MINSK, June 27 (RIA Novosti) - Russia's foreign minister said Wednesday the Quartet of mediators in the Israeli-Arab conflict had approved former British Prime Minister Tony Blair as the group's special envoy.

"Tony Blair's candidacy was proposed by the British side and supported by the Quartet members," Sergei Lavrov said.

Lavrov quoted Russian President Vladimir Putin as saying in a telephone conversation with Blair Tuesday, the day before his resignation, that his foreign policy expertise would come in useful in tackling acute international problems.

"We have agreed on the mandate for Tony Blair as the Quartet's special envoy," Lavrov said, adding that the British politician would coordinate consultations between the UN, the EU, the United States and Russia and preside over Palestinian progress towards statehood.

Tony Blair, who officially handed the premiership over to his former finance chief Gordon Brown earlier in the day, is a controversial figure in the Middle East, due to his staunch support for U.S. foreign policy, his involvement in the Iraq war, and his refusal to condemn Israel's bombing of Lebanon last summer.

The Quartet mediators have reinvigorated efforts to push peace talks between Israel and the Palestinians forward, now that the Palestinian territories have undergone a split into Gaza, controlled by Islamist group Hamas, and the West Bank, controlled by President Mahmoud Abbas's Fatah.

Abbas's emergency government in the West bank has received the international community's backing, while Hamas is still considered a terrorist organization by Israel and Western powers.

Moscow has consistently urged dialogue between Fatah and Hamas, while Washington and Israel have moved to isolate the Islamists and support the more moderate Abbas. Hamas won a resounding parliamentary election victory at the start of 2006, but after the group's violent takeover of Gaza, Abbas ousted Hamas from the coalition government and formed an emergency Cabinet.

In a new outbreak of gun violence in eastern Gaza on Wednesday morning, Israeli troops killed 12 Palestinians, mostly militants, and wounded 45.

The Russian foreign minister, who met earlier Wednesday with President Abbas in the West Bank, said the Quartet could meet in mid-July.

"The ministerial session of the Quartet should be held not earlier than in two weeks' time. I expect we will hold this meeting by mid-July," he said.
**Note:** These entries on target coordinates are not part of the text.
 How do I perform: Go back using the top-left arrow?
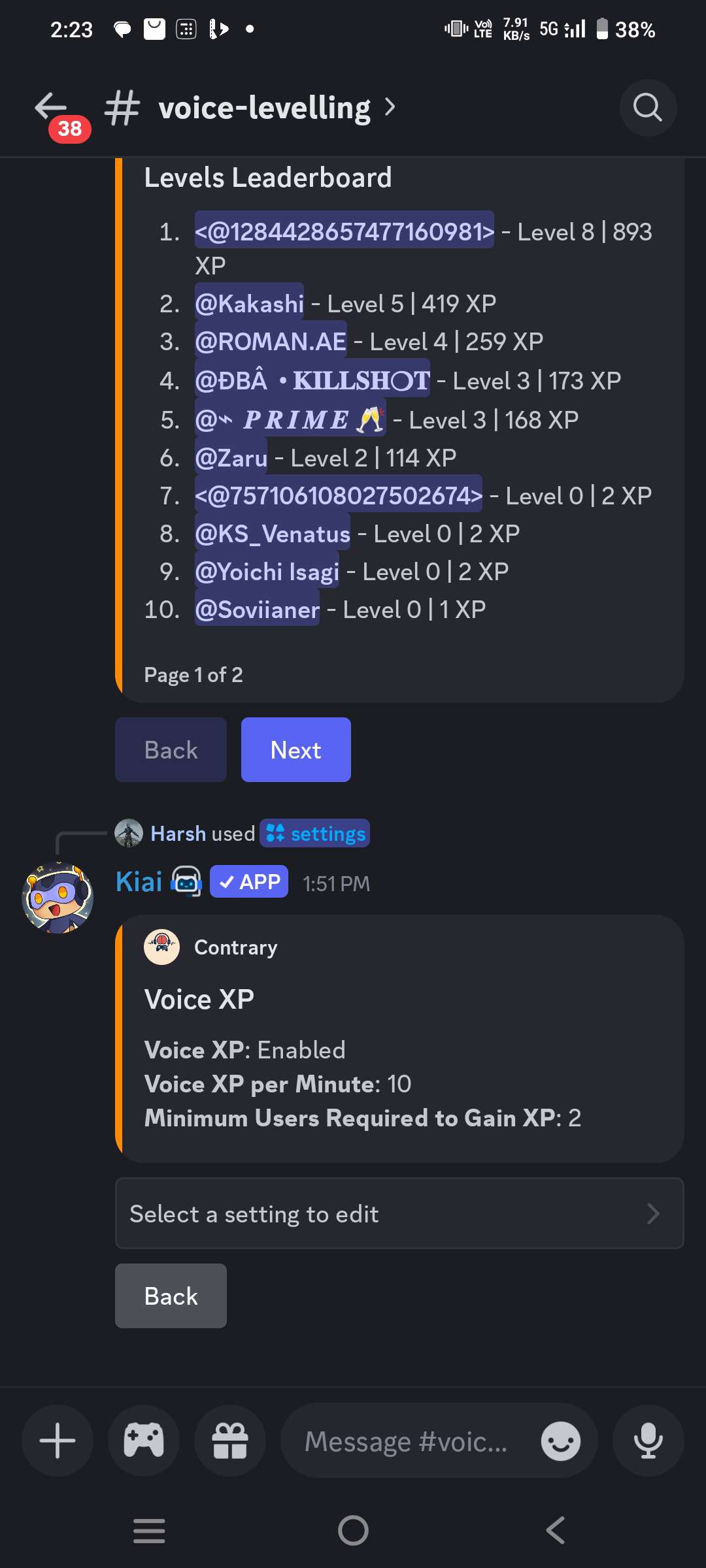click(x=51, y=106)
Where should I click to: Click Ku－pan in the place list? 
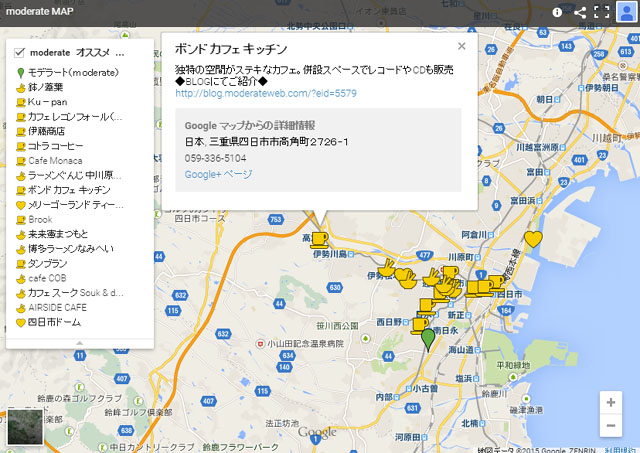coord(47,102)
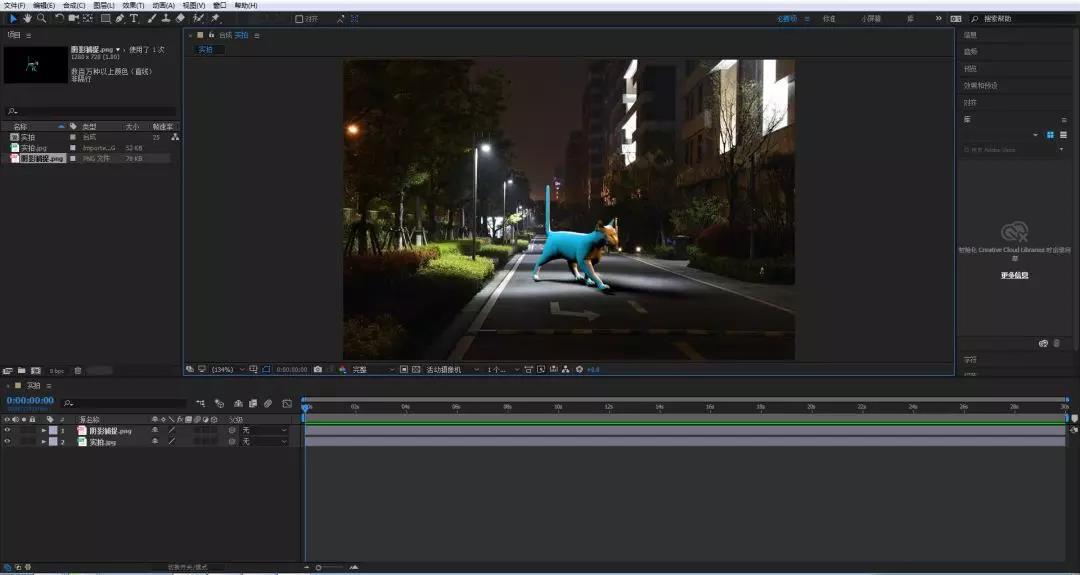The height and width of the screenshot is (575, 1080).
Task: Open the 效果(T) menu
Action: 133,5
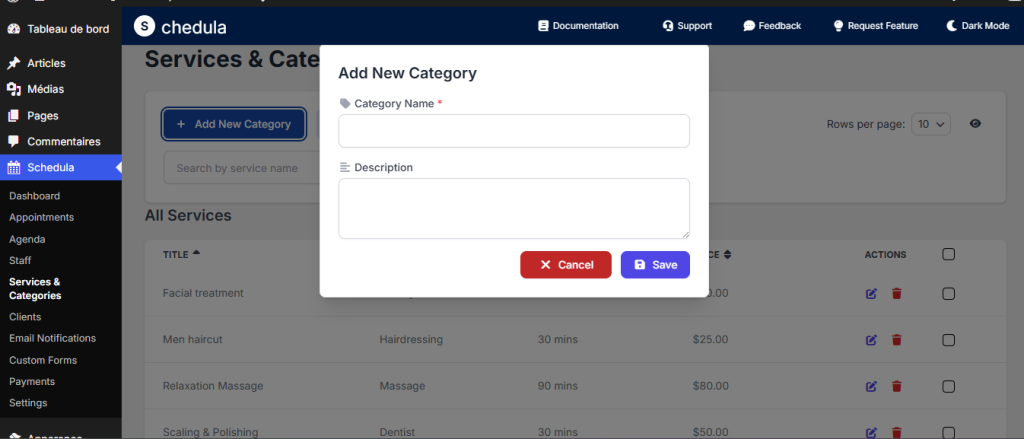Check the select-all checkbox in the table header
The image size is (1024, 439).
[x=948, y=254]
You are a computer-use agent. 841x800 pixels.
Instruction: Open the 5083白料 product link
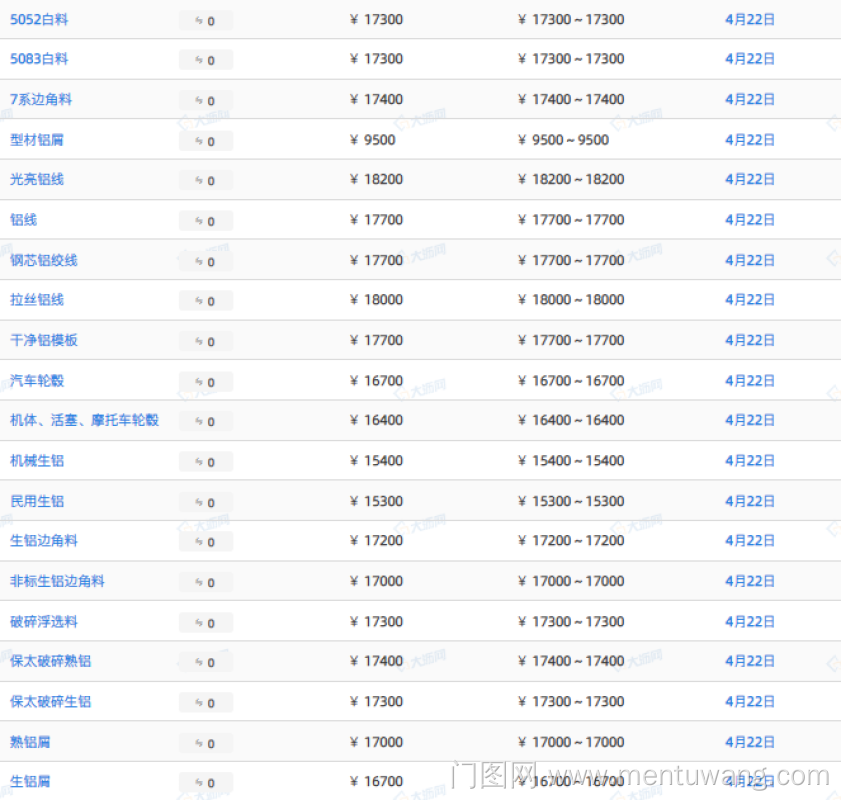pos(39,59)
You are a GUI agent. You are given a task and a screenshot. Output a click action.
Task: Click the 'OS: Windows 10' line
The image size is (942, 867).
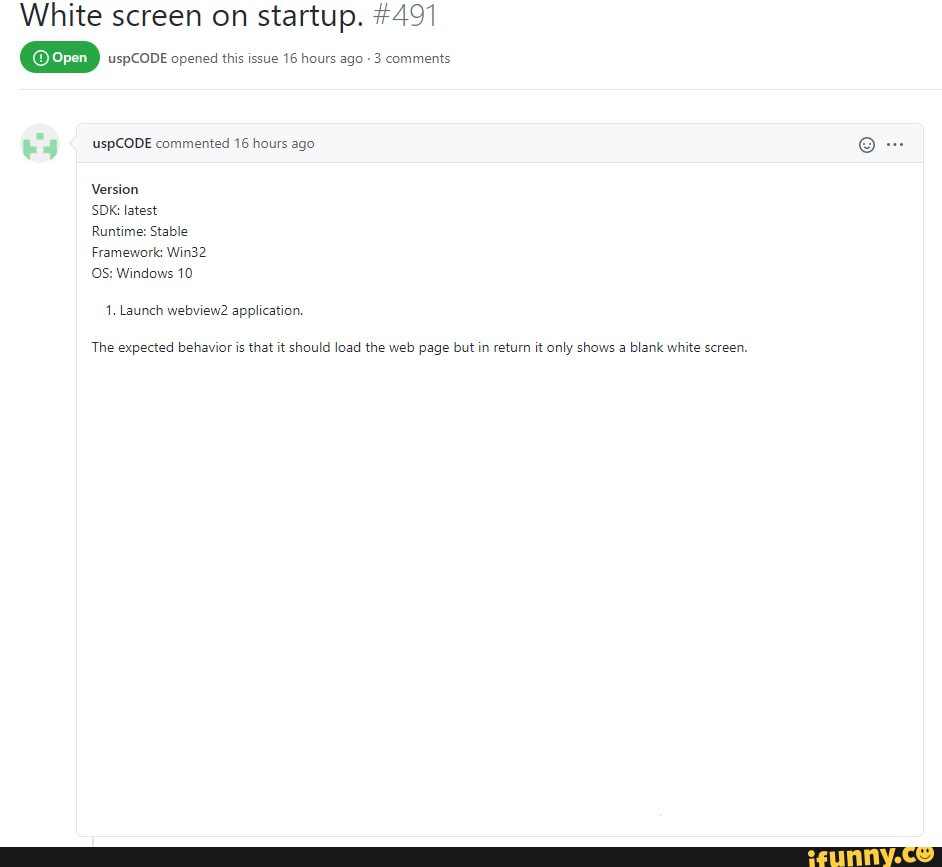click(142, 273)
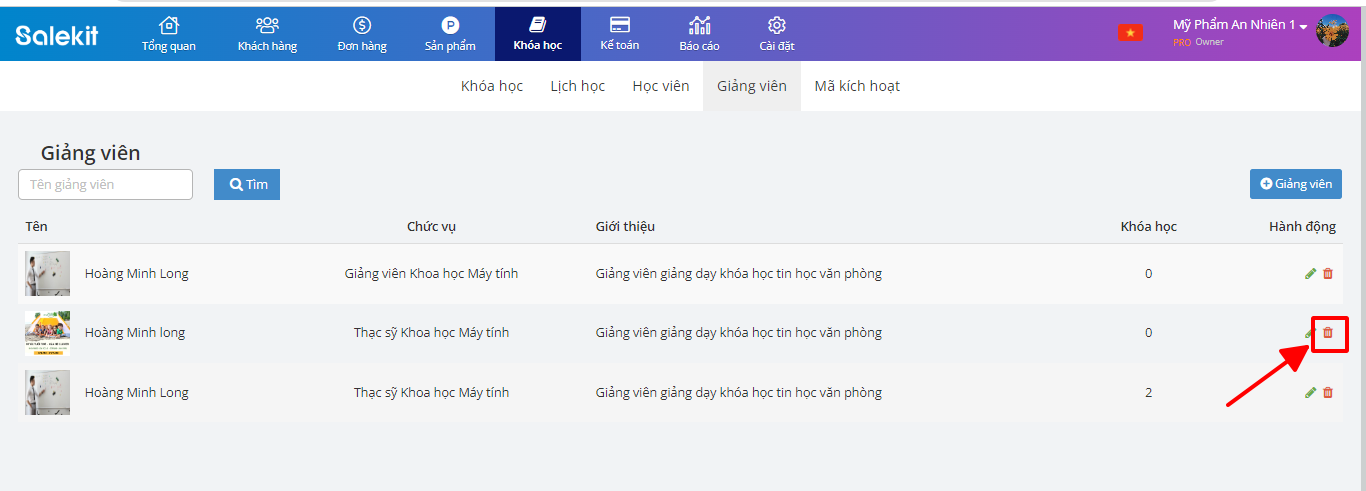Screen dimensions: 1366x491
Task: Delete the second instructor via trash icon
Action: tap(1328, 333)
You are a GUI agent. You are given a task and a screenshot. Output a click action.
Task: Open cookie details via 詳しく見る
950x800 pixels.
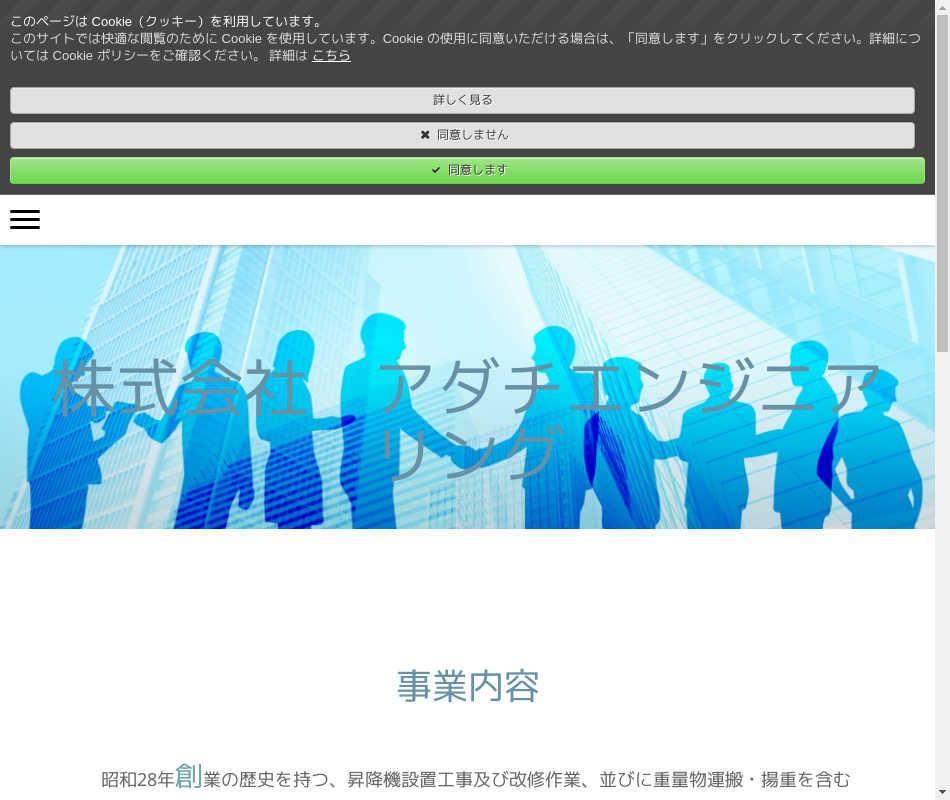[462, 100]
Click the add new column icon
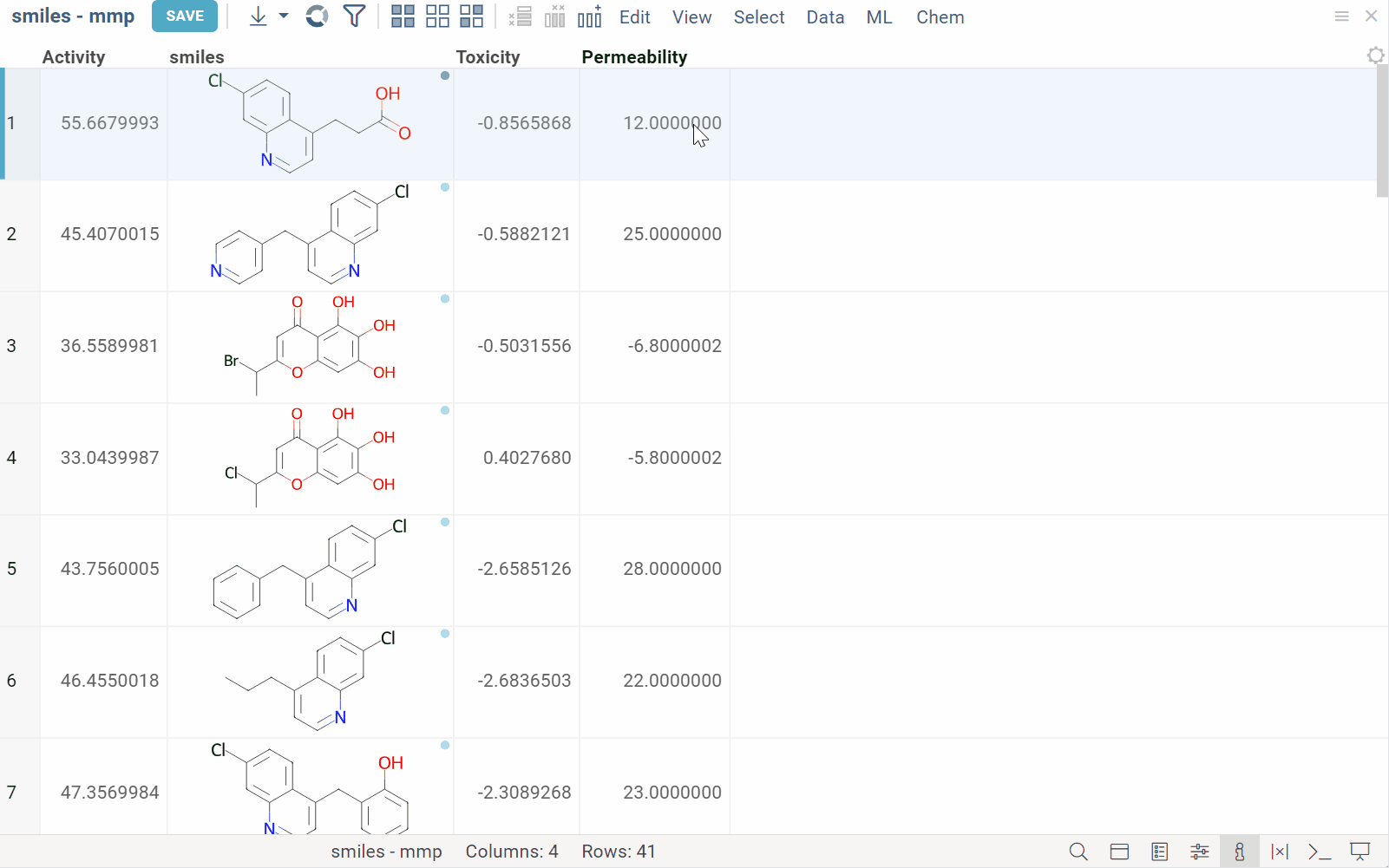This screenshot has width=1389, height=868. [x=590, y=16]
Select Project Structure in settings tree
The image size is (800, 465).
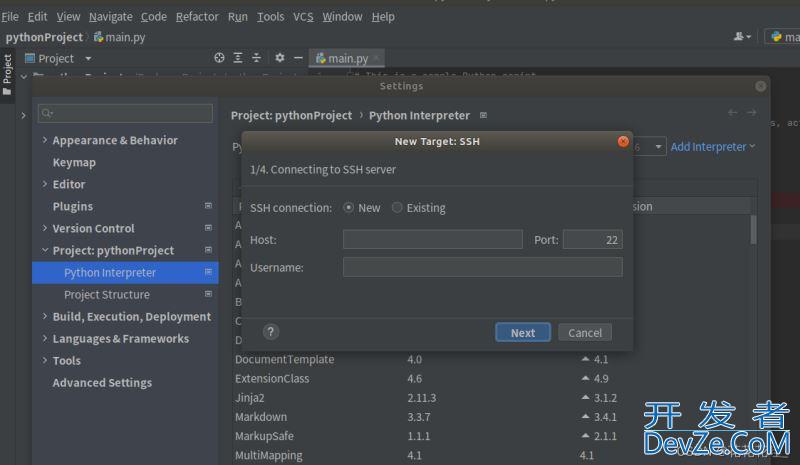[x=107, y=295]
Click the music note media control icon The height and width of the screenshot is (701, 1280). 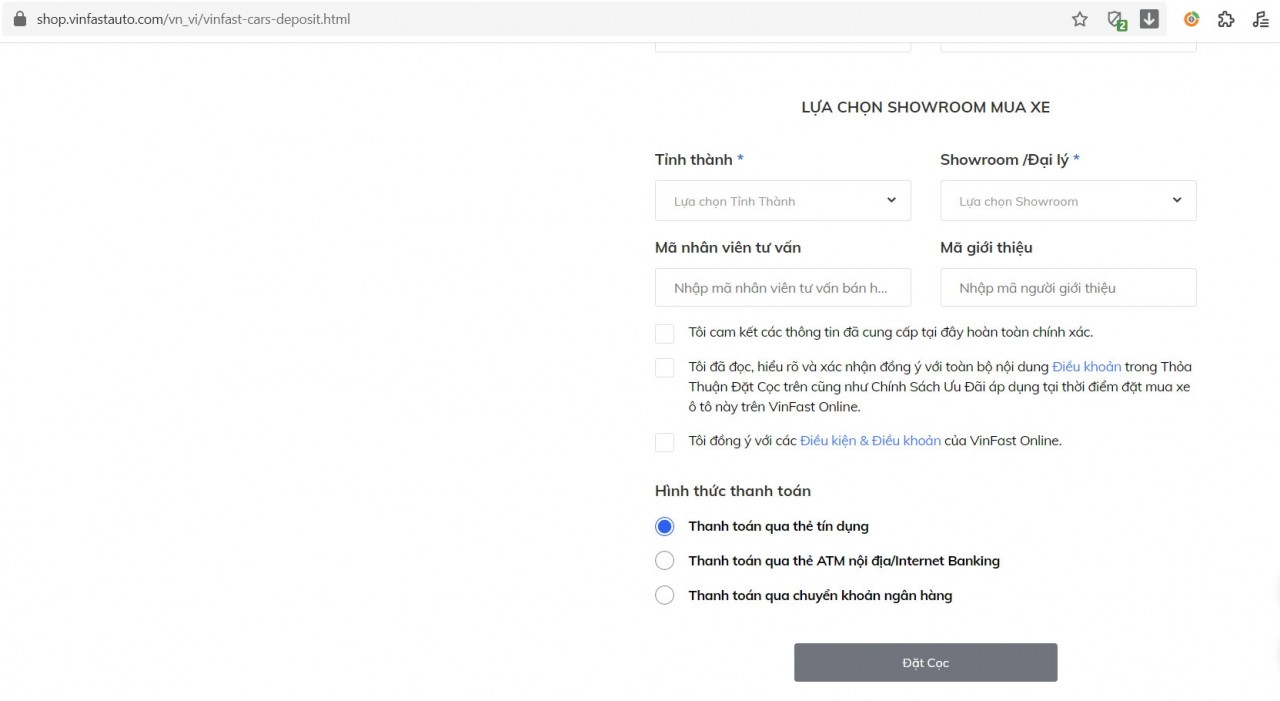[x=1261, y=19]
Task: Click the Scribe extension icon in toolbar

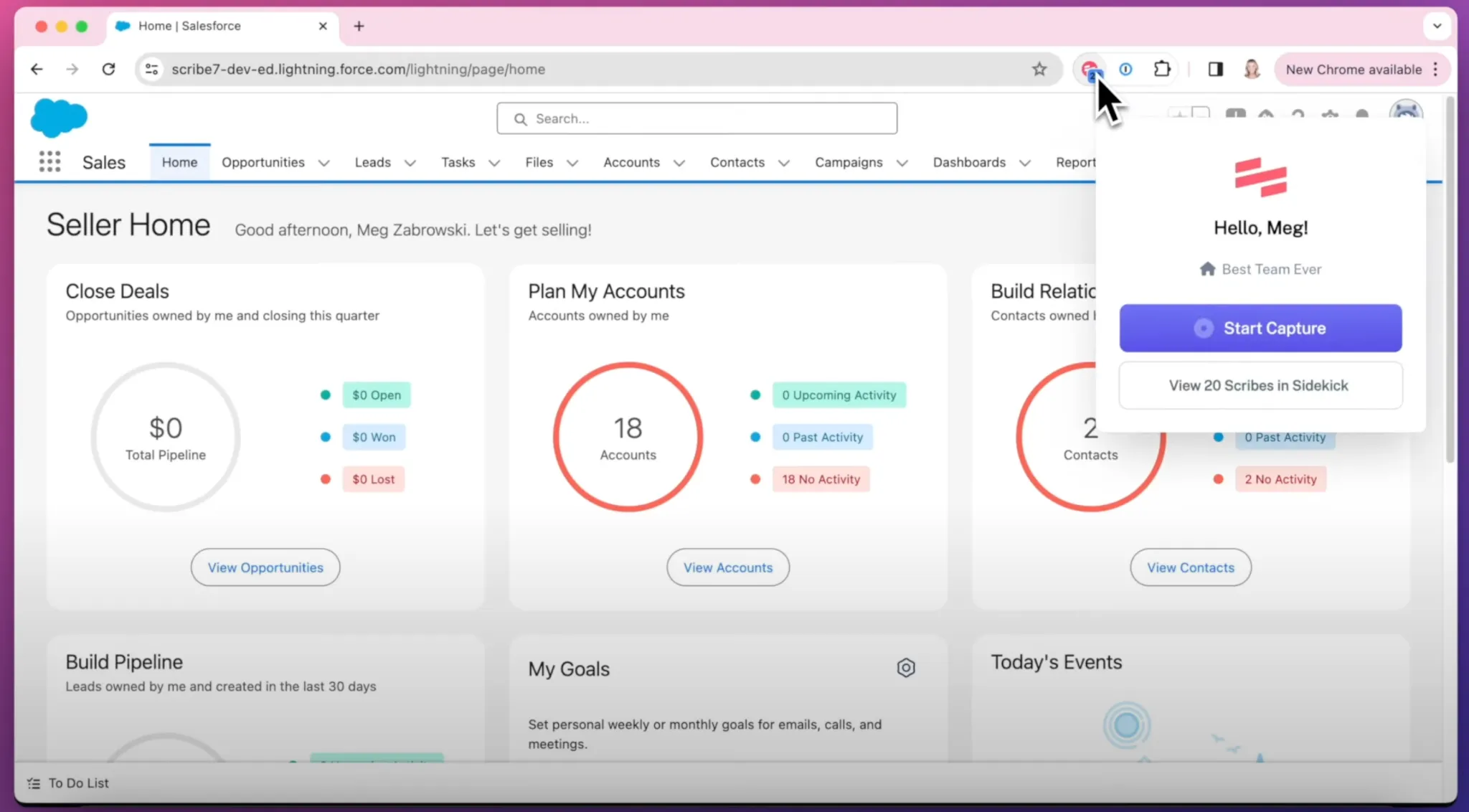Action: pyautogui.click(x=1090, y=70)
He also said Russia's Foreign Ministry was not planning to meet with Hamas any time soon.

At his meeting with the Palestinian leader, Abbas pledged to cooperate with the Hamas-led parliament, Lavrov said. "The PNA [Palestinian National Authority] leader told me he intended to cooperate with parliament, where Hamas holds a majority, in line with Palestinian laws," the diplomat said.

Abbas had earlier ruled out contacts with the Islamists following weeks of fighting in Gaza, which left at least 115 people dead and hundreds injured.

At the talks in the West Bank's Ramallah, Lavrov said Moscow condemned attempts to undermine Palestinian statehood and called for a unified Palestinian state to be established as soon as possible.